Auch diesmal wusste ich wieder in groben Zügen, wohin die Reise geht und ich wusste auch, dass es das schwierigste Buch für mich werden wird. Zum einen war mir klar, wie es endet und das habe ich bis heute nicht verkraftet ;) – aber ich möchte an dieser Stelle nicht spoilern! – und zum anderen wusste ich, dass mir (wie in der Serie) das wilde, romantische, lebendige Schottland fehlen wird und die trockene, steife, verlogene Gesellschaft des französischen Adels meine Leidenschaft, für dieses Werk ein wenig ablöschen wird. Es mag auch sein, dass ich es als nicht spannend empfunden habe, da ich den Ausgang bereits kannte, und das wäre ja der Teil gewesen, der die Spannung in dieser subtilen, eher durch Worte als durch Handlungen geprägten Welt in den aneinandergereihten Abendgesellschaften Frankreichs ausgemacht hätte. Wer mich mittlerweile etwas kennengelernt hat weiß auch, dass ich beim Thema theoretischer Politik nicht gerade aufblühe und dieses Buch ist nun mal einfach voll davon. Aber es gehört, dazu, ich habe mich durchgekämpft und es war auch wichtig, um den gesamten historischen Rahmen auszufüllen, dem geschichtlichen Wissen Claires Rechnung zu tragen – und natürlich, um sich in die dafür vorgesehene Richtung zu entwickeln.

Für mich lebt dieses Buch trotzdem und zwar durch all die Details, die mir das Gefühl geben, selbst in das 18.Jahrhundert eingetaucht zu sein, mit alle dem Für und Wider, Fragen, die ich mir niemals über diese Zeit gestellt habe, werden beantwortet und sorgen dafür, dass ich keinen trockenen Geschichtsroman lese, sondern ein Gefühl für diese Zeit bekomme, die für so viele Menschen irgendwann einmal die Gegenwart war; die meine Gegenwart hätte sein können.. Es ist außerdem interessant, durch diesen Kulissenwechsel aufgezeigt zu bekommen, dass eine Zeit allein, nicht das WIE des Lebens definiert, ganz so wie heute, nein, auch der Ort spielt natürlich eine entscheidende Rolle. In der wilden Natur Schottlands ging es natürlich anders zu, als in den gehobenen Klassen einer Großstadt, würde man die Grenzen nun noch weiter auf andere Kontinente ausdehnen, würde man sehen, dass die Welt schon immer viele kleine Welten in sich trug - mit dem Unterschied, dass es damals vermehrt so war, dass sich jeder nur der kleinen Welt in der er selbst lebte bewusste war und heute diese Grenzen, wenn auch noch vorhanden, zumindest bekannt sind und überschreitbarer werden.

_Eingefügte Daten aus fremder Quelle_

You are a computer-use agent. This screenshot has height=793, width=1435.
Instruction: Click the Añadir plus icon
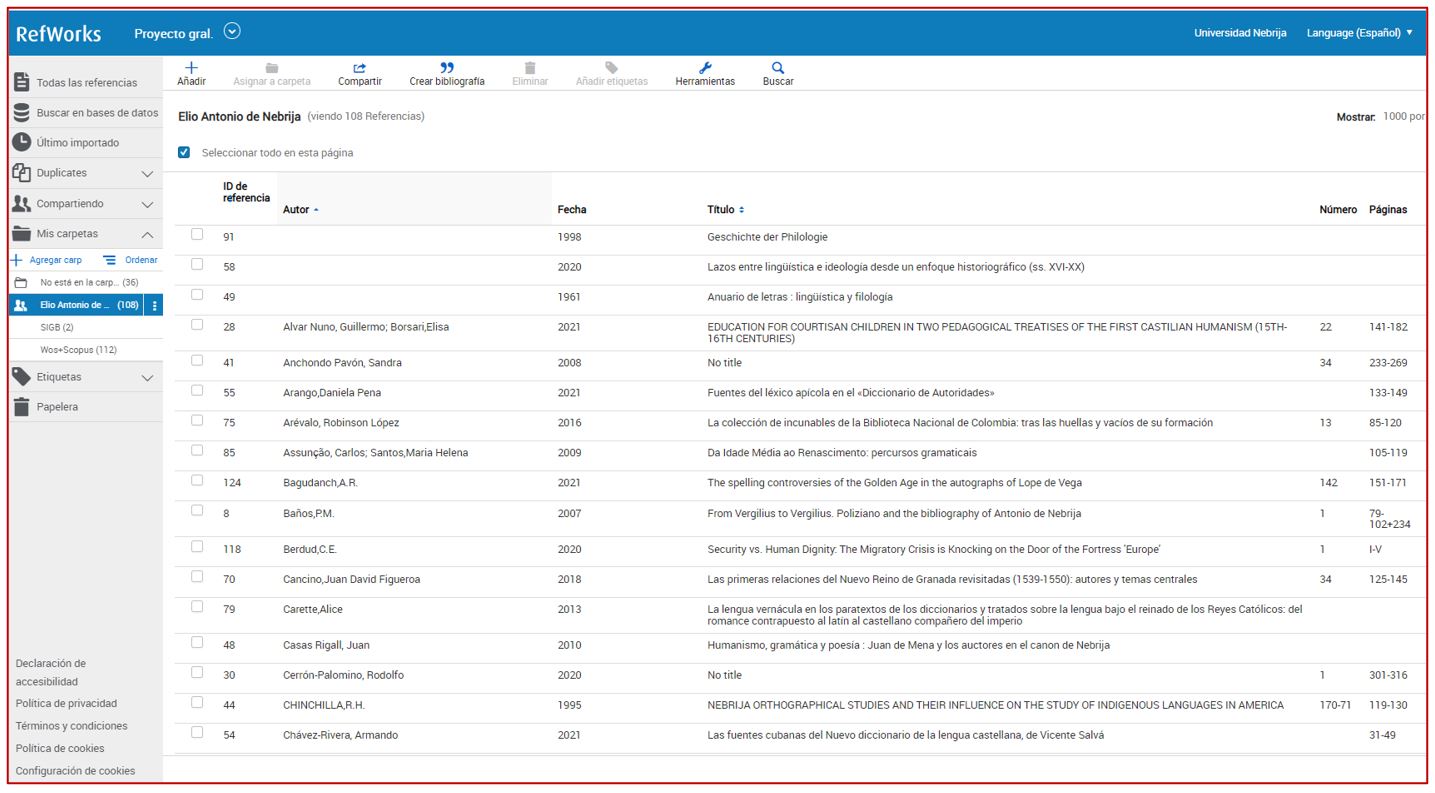tap(191, 68)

Nicht zuletzt war dieser Band für Claires und Jamies Beziehung und Charakterentwicklung essentiell. Was mit einem zunächst ungewollten und dann leidenschaftlichen körperlich dominierten Chaos begann, entwickelt sich über diese gemeinsame Zeit zu einer handfesten Beziehung, die das Band, dass sie verbindet mehrfach zerreißt, wieder neu flicht, verstärkt und sie beide als eine unerschütterliche Einheit daraus hervorgehen lässt. Grundsteine dafür wurden bereits am Ende des ersten Bandes gelegt, aber nun wurde ein Haus damit gebaut. Aus zwei liebestollen Teenagern sind zwei Erwachsene herangereift, die durch tiefe, unerschütterliche und respektvolle Liebe miteinander verbunden sind.

Fazit 


Der Politik-lastige Teil der Outlander-Reihe, auf den ich mich am wenigsten gefreut habe.;) Dennoch war er essentiell für die Entwicklung der Handlung, der Charaktäre und dafür, sich – für Claire wie auch als Leser – im 18. Jahrhundert nicht mehr als Gast zu fühlen, sondern langsam anzukommen..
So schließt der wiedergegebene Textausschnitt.